The most logical solution? No change. Allow TT bikes, as per the published UCI regulations. Those who can't afford the cost/logistics of TT bikes can use clip-on aero bars. That'll set them back $50 per rider, add another $100-$200 for a 2nd hand TT helmet.

If you're a low budget team, then invest in training time and know-how to make the most of what you've got. This is all part of the sport. And an assumed task if you're competing at the National level within Australia.

If the organisers choose to ban TT bikes/bars in the NRS, they are choosing to put the very teams they're trying to help at a disadvantage, not to mention stunting the progress and professionalism of the sport at the same time.


4 comments:

Bleve said...

Another option - ban TT's!

GGT said...

Whilst i would prefer TT bikes!!!

I've pondered the idea of: The equipment used in the road race before or after the TT is the equipment you use for the TT, à la parc ferme for motor-racing (qualifying set-up used for race day). There are obvious enforcing issues. However, any alteration to wheels, helmets, frame (switching aero to climbing) unless aproved by a commisaire(possibly a time penalty) and other team managers whom sit on a panel, carries a strict DQ, no questions asked.

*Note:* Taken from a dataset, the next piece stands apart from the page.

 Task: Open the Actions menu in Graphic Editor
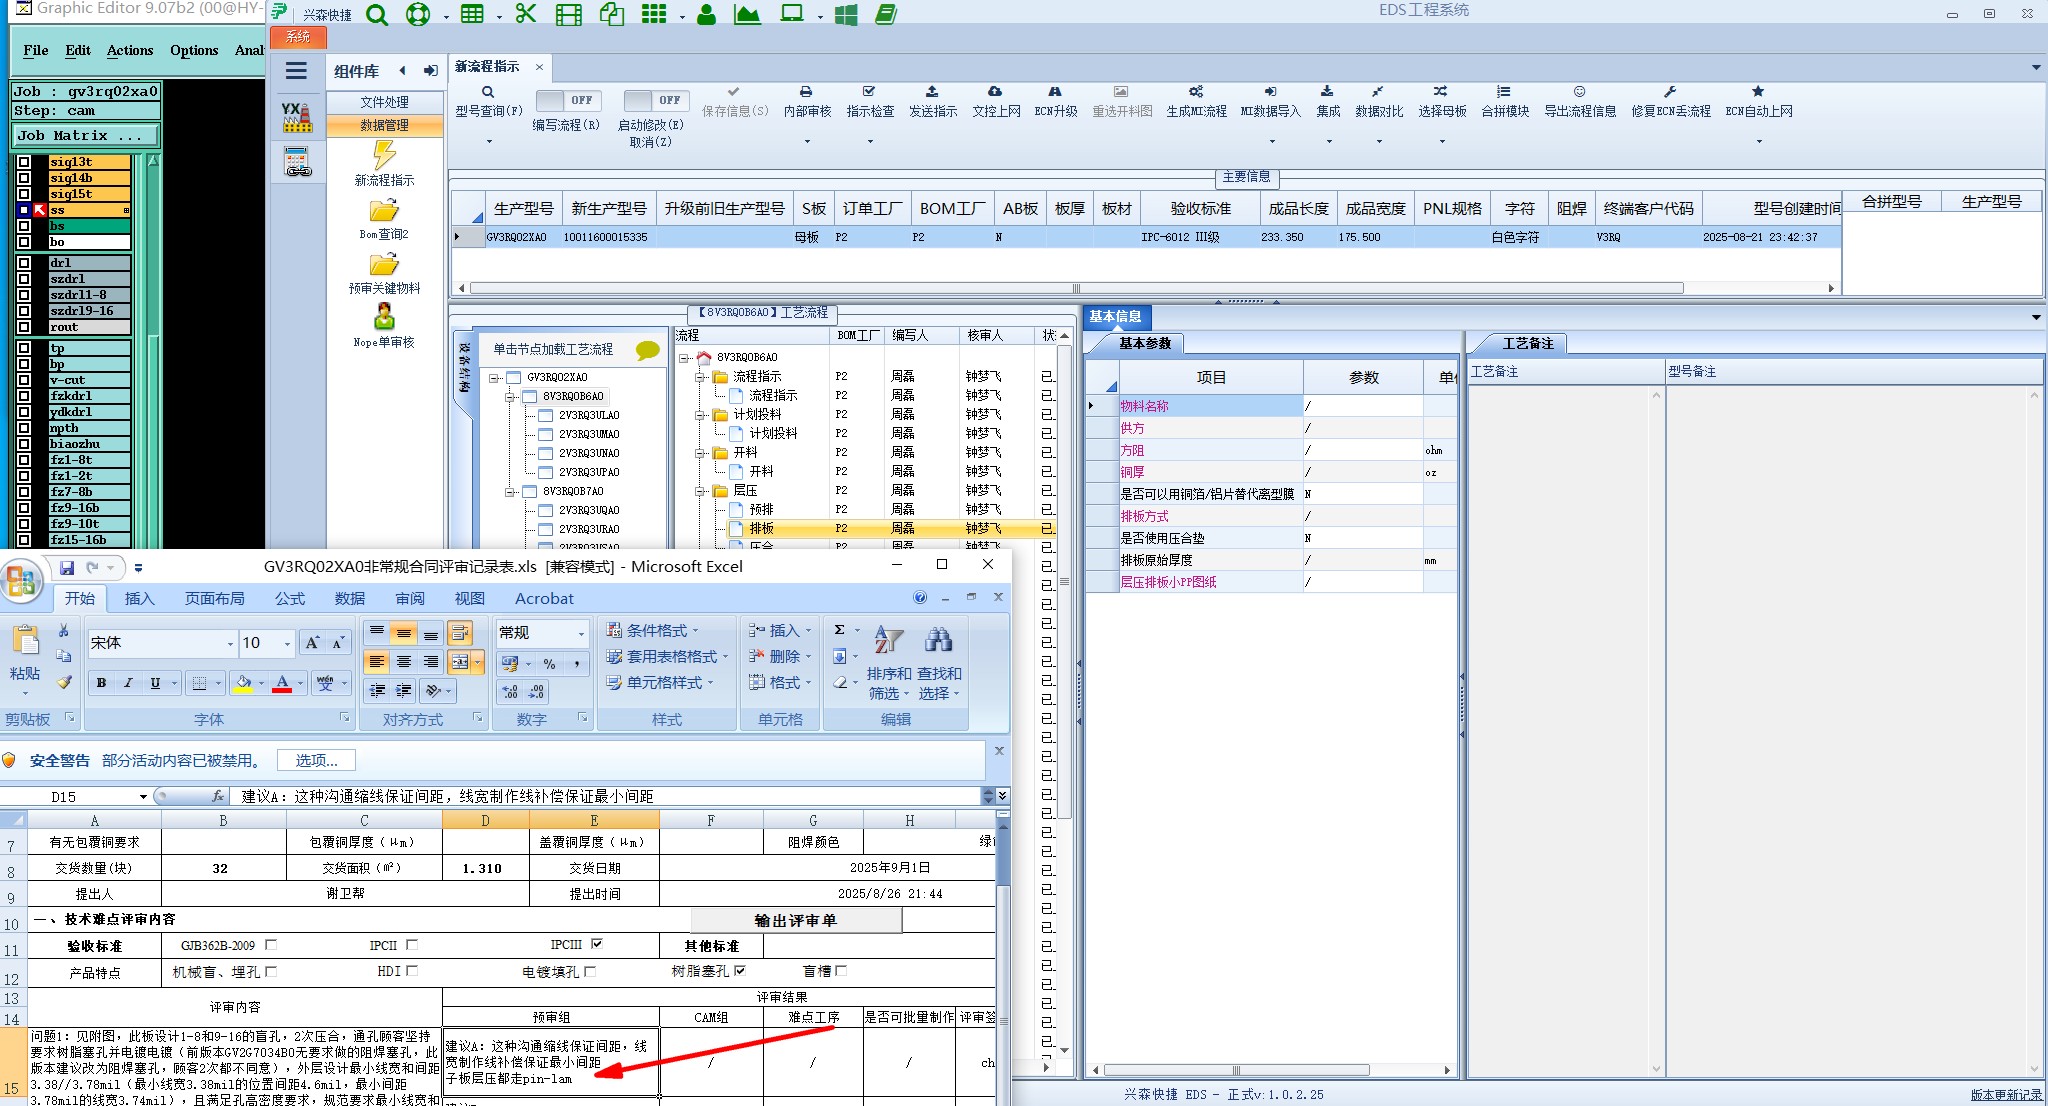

Or we can just ride TT bikes and forget about enforcing rules in order to make it "level".

Darren Searle said...

I think there is one factor you are forgetting here.....not everybody has a TT bike at their disposal. Some of the bigger teams will be able to provide their riders with TT bikes, but some might not be able to afford it; and not all riders, even at an elite level, have their own TT bikes.
By banning TT bikes in the NRS, yes, the bigger teams are at an advantage by using "tricked out" road bikes. But allowing TT bikes may result in some riders being on TT bikes, while others are still on their standard roadies. This, of course, will give even more of an advantage.
That being said, I think that not being able to use a TT bike in a time trial is just plain silly!

Shane Miller said...

Cheers for the comments Darren. I've thought about re-wording this article over the past few weeks to clarify a few things, but I'll let it be for now. $50 clip-ons will get most riders pretty close to optimal aero body position, so cost isn't a factor. But. They're banning clip-ons too.... So technically, they're banning riders being in an aerodynamic position. Which doesn't make sense for any individual (or team) race against the clock. It'll be interesting to see if CA/NRS make the call and what ramifications it will have.